Your instructions:
Below are the records; tally the lines in them that include the word "click" and reply with the number alone.

____

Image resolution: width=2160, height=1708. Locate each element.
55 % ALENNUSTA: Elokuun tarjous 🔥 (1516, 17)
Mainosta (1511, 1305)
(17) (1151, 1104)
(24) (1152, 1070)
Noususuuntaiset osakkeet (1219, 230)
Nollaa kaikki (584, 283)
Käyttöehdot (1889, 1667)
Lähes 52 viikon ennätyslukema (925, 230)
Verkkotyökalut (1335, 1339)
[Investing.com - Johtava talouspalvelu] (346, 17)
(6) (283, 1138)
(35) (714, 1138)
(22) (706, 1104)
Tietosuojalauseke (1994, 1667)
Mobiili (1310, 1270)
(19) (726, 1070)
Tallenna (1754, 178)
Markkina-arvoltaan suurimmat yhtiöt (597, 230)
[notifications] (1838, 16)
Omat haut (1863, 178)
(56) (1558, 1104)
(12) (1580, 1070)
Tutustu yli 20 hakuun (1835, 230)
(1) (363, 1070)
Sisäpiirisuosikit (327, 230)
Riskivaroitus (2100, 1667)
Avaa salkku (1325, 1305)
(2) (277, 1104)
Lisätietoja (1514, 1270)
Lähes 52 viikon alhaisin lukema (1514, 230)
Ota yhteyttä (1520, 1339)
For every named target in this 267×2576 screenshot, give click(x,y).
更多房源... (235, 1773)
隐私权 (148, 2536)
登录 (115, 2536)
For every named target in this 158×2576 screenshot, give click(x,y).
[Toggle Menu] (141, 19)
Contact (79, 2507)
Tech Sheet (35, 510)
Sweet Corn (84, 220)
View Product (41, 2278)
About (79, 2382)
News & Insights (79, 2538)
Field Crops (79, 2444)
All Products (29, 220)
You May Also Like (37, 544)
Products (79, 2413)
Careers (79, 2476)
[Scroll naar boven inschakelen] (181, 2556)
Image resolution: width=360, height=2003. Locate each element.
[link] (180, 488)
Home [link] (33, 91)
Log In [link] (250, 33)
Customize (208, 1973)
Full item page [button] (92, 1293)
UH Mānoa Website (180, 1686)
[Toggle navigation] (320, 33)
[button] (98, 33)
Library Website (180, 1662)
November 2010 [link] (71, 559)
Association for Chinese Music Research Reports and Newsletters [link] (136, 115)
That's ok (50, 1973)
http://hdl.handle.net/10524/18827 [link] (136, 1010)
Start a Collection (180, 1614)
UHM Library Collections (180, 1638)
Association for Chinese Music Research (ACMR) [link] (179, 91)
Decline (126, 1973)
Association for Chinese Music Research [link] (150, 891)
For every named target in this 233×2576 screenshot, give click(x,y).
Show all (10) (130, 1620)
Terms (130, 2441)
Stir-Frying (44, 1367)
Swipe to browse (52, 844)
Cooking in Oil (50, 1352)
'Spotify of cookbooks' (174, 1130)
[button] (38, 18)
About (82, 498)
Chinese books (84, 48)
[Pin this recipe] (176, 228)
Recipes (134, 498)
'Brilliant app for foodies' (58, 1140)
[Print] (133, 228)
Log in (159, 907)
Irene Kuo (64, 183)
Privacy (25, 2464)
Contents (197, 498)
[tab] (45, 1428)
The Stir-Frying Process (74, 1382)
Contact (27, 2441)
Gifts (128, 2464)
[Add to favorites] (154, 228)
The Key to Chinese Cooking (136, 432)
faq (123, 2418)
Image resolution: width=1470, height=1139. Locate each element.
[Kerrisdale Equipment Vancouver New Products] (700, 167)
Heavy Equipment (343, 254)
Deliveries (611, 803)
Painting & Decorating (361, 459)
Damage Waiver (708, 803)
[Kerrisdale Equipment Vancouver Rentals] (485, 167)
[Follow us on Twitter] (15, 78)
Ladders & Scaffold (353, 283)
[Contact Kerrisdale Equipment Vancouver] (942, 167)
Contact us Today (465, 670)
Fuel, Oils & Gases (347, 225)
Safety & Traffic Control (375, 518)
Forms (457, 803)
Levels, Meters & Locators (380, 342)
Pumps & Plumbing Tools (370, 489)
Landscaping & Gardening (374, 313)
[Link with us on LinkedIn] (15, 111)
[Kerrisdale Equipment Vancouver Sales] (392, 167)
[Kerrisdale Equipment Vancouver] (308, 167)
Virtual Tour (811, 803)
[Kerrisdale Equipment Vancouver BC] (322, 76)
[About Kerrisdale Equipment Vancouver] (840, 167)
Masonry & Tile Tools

____

Answer box:
3